(Beginning of DATA UNDER STUDY)
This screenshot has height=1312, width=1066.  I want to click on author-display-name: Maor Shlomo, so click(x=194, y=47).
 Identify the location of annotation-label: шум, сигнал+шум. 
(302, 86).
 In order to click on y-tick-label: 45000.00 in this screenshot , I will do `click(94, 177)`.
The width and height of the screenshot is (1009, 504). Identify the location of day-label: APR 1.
(End of DATA UNDER STUDY)
(Beginning of DATA UNDER STUDY)
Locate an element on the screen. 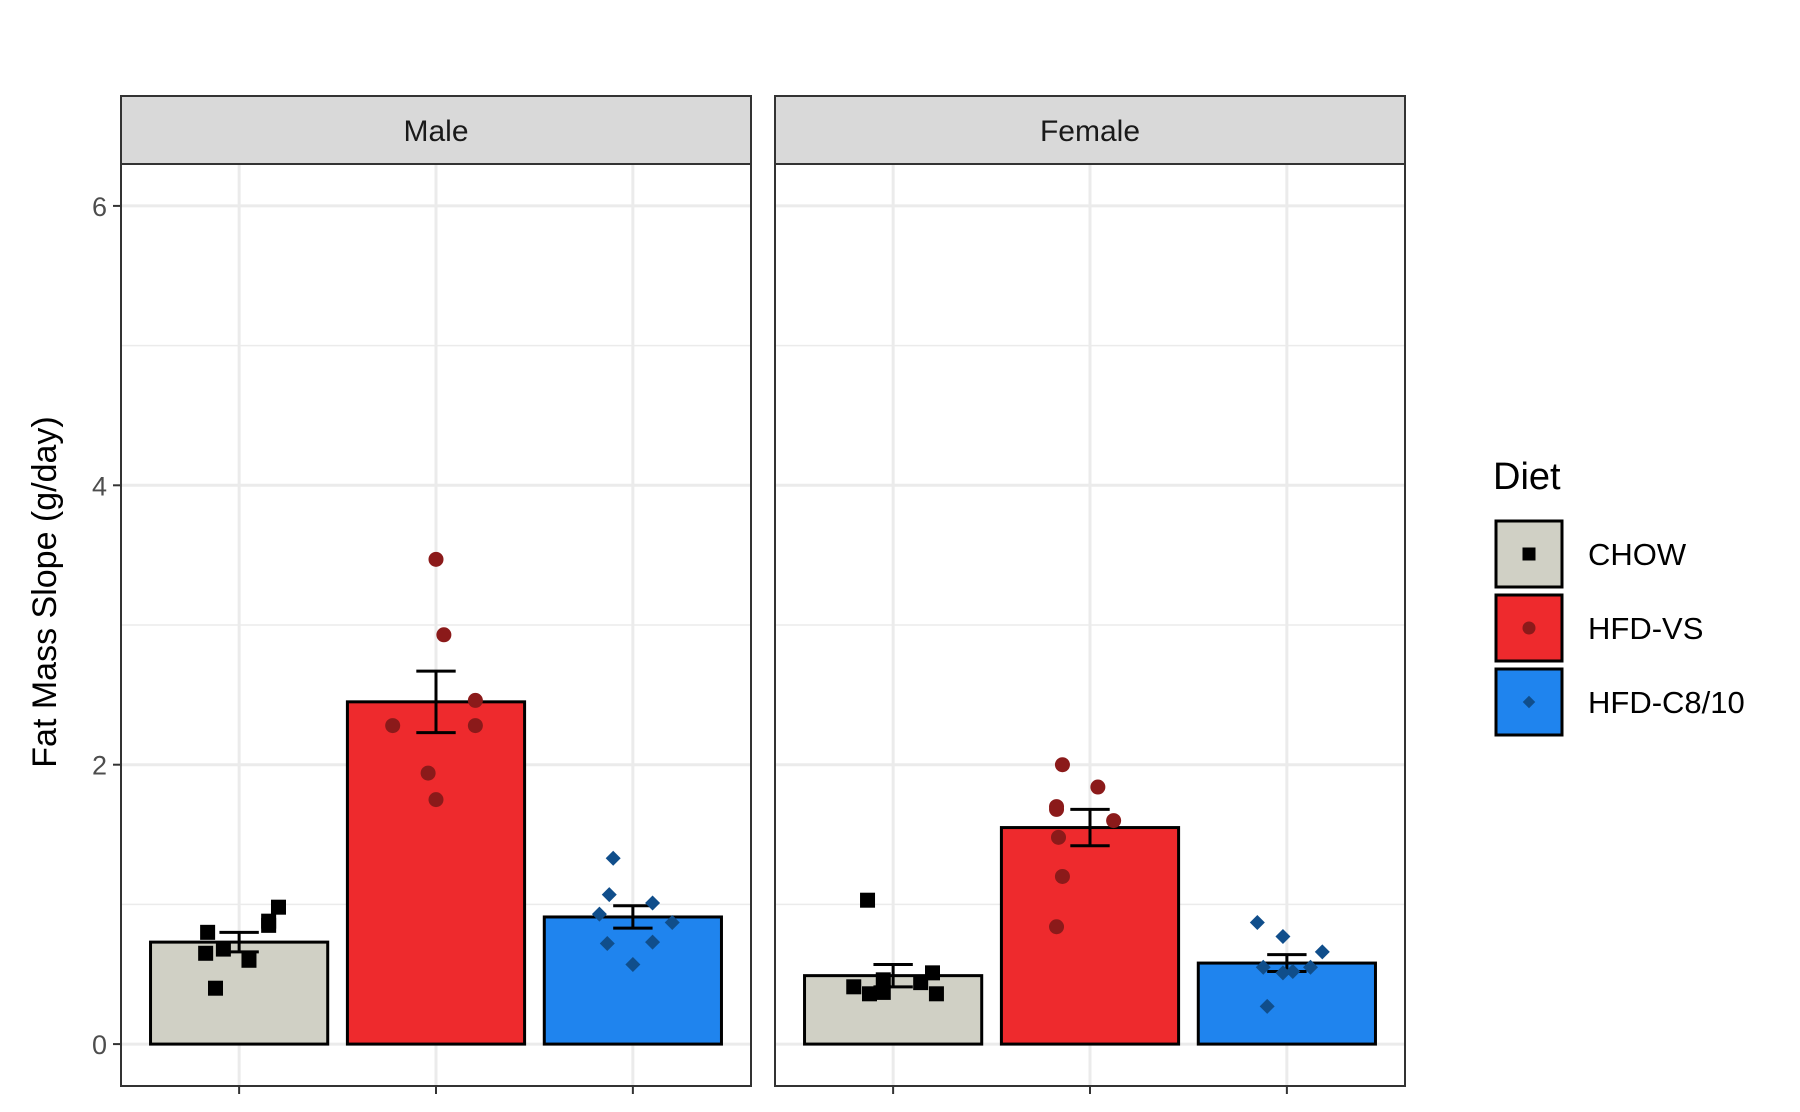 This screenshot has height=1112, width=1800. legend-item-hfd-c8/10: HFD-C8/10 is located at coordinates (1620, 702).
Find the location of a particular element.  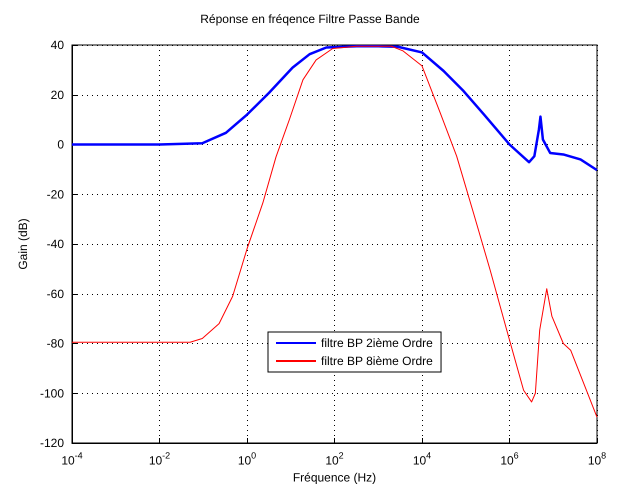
(End of DATA UNDER STUDY)
(Beginning of DATA UNDER STUDY)
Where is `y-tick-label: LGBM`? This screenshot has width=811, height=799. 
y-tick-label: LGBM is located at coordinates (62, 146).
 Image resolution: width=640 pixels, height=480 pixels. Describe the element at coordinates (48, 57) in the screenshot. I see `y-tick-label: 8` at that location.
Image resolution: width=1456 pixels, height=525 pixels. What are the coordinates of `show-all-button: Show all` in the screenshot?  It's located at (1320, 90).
(End of DATA UNDER STUDY)
Copy the entries from the line containing "In order to" through the line containing "The width and", requests included. Multiply each coordinate in the answers by 0.85 and round it to a whole number, rounding halves up, but leave every number in the requests unchanged.

* SOLVED EXERCISE *
 In order to click on y-tick-label: 45000.00 in this screenshot , I will do `click(80, 150)`.
The width and height of the screenshot is (1009, 504). Identify the location of day-label: APR 1.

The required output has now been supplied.